Der Alkohol brennt und ich beiße die Zähne zusammen. Mit „Ein Pflaster habe ich leider nicht“ beendet Rica die Wundversorgung.

„Ich besorge das später!“, ruft Mik-Mik voller Tatendrang.

In dem Moment treten Franco und Jonathan freudestrahlend durch das quietschende Zauntor. Inzwischen sind einige der anderen Besucher gegangen und die Zwei finden schnell Sitzgelegenheiten. Feierlich übergibt Franco die drei Dinge: VISA-Karte, vier Belege des Geldautomaten über jeweils 5.250 Piso und die zwanzig zusammengerollten Tausender.

Ich frage Silas, ob zum Start der Highschool 1.000 Piso reichen würden? Er scheint darüber erleichtert zu sein, nicht selber fragen zu müssen, nickt kaum sichtbar und sagt schnell: „Der Mikel-Loy braucht auch Schulgeld.“

Marielou und Franco bekommen jeweils 2.000 und jeweils 500 für den Bus. Romolo, Silas, Kagawad und Jonathan jeweils 1.500. Romolo nimmt die 1.000 für Mikel-Loy entgegen. Für das Essen der Jungen gebe ich an Rica 2.000. Die Mütter Rica und Lang bekommen jeweils 1.000. Dann noch an Vicente 1.500 und an Mik-Mik 2.000, da der für mich noch einiges besorgen muss.

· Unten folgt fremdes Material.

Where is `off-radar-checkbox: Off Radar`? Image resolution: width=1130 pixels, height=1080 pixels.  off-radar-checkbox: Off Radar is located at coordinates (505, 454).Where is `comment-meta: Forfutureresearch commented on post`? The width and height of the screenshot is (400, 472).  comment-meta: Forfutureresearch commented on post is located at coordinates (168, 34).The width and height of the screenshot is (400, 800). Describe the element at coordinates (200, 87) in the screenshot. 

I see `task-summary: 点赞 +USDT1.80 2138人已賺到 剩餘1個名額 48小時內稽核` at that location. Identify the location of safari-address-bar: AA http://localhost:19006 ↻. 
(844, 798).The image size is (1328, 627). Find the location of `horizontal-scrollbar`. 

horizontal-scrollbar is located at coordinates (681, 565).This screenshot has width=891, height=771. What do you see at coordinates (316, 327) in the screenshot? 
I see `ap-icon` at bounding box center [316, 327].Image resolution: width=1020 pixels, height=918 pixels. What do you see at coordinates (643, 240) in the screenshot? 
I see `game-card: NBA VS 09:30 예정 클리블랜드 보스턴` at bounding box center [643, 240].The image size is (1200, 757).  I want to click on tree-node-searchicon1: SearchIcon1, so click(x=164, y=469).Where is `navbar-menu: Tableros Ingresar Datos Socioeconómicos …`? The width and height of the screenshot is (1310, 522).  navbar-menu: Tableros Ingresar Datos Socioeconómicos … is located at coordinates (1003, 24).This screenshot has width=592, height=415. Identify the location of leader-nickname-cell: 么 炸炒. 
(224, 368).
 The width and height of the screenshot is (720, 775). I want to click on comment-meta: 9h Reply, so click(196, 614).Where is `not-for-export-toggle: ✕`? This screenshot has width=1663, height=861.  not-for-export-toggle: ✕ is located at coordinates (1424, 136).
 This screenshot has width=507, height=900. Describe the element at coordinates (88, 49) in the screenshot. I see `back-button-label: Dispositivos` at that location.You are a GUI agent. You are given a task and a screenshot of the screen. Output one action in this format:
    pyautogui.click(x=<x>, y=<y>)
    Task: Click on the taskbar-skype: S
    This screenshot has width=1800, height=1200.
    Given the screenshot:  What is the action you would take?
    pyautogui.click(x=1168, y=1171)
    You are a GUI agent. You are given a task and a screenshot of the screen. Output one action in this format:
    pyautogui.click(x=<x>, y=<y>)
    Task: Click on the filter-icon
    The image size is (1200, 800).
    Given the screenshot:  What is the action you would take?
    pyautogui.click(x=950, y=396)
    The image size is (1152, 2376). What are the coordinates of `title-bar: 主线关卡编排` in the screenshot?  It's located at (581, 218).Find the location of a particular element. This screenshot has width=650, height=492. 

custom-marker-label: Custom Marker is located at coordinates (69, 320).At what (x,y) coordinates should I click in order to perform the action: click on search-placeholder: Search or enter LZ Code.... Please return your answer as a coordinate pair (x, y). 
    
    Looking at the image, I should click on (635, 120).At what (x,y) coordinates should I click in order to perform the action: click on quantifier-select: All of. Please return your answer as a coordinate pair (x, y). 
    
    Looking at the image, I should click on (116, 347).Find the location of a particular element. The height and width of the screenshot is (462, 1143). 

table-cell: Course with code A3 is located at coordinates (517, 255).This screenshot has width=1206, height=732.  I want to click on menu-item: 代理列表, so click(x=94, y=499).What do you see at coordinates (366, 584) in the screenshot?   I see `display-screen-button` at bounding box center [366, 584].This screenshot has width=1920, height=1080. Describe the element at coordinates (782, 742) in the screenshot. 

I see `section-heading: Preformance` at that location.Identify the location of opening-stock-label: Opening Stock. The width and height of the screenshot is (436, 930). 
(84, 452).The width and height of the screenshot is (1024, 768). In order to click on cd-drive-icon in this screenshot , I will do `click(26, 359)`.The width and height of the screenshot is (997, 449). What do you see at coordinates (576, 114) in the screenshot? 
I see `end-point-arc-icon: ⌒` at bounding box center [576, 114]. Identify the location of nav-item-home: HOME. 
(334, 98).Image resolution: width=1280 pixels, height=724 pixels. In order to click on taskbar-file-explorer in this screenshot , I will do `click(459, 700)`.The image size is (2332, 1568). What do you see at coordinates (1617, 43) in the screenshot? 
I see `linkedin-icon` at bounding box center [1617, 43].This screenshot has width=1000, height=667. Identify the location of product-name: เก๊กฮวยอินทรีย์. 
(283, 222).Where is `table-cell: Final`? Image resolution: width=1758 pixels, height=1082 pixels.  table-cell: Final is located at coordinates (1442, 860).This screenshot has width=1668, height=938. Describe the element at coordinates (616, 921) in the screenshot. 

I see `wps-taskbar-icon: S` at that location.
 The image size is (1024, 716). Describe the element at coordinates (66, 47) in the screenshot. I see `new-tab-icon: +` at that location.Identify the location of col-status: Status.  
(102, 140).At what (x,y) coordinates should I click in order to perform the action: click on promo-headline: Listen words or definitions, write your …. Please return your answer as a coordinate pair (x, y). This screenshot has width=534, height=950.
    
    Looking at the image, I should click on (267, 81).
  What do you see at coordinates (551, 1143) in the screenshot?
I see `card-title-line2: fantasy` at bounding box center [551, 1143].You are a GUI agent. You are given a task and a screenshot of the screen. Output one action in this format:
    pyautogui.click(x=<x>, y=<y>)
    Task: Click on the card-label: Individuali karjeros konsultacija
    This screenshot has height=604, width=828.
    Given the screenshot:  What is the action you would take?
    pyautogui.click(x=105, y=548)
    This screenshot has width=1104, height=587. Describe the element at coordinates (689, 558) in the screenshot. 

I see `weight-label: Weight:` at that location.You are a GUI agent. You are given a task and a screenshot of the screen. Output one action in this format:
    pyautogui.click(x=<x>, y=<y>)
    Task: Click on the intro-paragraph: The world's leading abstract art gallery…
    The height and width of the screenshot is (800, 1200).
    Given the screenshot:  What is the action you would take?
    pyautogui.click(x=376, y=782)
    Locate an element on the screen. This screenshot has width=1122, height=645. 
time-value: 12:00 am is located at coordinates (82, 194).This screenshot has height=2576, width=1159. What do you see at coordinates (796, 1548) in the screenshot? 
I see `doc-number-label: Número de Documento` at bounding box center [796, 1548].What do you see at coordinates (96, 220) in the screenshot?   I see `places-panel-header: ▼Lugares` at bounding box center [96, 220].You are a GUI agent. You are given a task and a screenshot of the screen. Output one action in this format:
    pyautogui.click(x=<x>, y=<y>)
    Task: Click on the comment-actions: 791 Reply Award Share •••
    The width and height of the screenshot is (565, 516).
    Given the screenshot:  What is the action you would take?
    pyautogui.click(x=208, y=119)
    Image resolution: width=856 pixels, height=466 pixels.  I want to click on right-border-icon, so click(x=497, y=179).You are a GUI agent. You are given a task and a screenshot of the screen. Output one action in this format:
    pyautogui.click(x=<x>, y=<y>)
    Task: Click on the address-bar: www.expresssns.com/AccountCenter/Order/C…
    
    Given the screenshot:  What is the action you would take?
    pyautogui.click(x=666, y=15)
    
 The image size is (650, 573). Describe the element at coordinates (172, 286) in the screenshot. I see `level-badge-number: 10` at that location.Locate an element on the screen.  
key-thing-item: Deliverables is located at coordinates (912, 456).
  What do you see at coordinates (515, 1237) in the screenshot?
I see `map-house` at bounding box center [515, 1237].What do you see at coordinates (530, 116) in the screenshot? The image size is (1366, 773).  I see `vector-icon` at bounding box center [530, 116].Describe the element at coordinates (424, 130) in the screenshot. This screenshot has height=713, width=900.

Ich erschrecke, komme ins Schwitzen und spreche meine Gedanken laut aus: „Ojemine, das sind 19.500 Piso! Also lange halte ich das finanziell nicht durch.“

Meine Freunde schauen betreten zur Seite. Eine ungute Stille setzt ein. Ich bin so in Gedanken, dass ich den Wachmann in meinem Rücken überhaupt nicht bemerke. Mit aller Kraft drischt der mit einem Stahlstift auf das aufgehängte Stahlrohr ein und schreit: „Time! Time! Time!“ Die extrem geräuschvolle Aufforderung an die Gäste, nun sofort das Gelände zu verlassen. Ich fahre vor Schreck hoch, denke ‚Der Typ ist vollkommen irre‘ und lasse die restlichen vier Tausender fallen. Silas und Jonathan springen herbei, sammeln die Scheine auf und übergeben sie mir. Mir klingeln die Ohren.

Der Wachmann drängt zur Eile. Zum Aufräumen, zu langen Abschiedsszenen oder zu einem Gebet von Franco bleibt keine Zeit. Vicente und Marielou haben Tränen in den Augen. Schnell drücken sie mich und sofort danach werde ich weggeschlossen. Mik-Mik weiß, was er für mich zu besorgen hat. Ich rufe ihm dennoch hinterher: „Bringe auch noch Mineralwasser, Schokolade und Marlboro, Mik-Mik!“

Vicente, Marielou, Silas und Jonathan drehen sich noch mehrmals um und winken mir zu. Durch die Gitterstäbe winke ich zurück. Franco ist schon an der Schranke und nimmt dort sein Cellphone entgegen. Ich drücke meine Stirn gegen die Eisenstäbe und beobachte, wie meine Freunde an der Schranke vorbei in die Welt verschwinden. Die Welt, die mir versagt bleibt.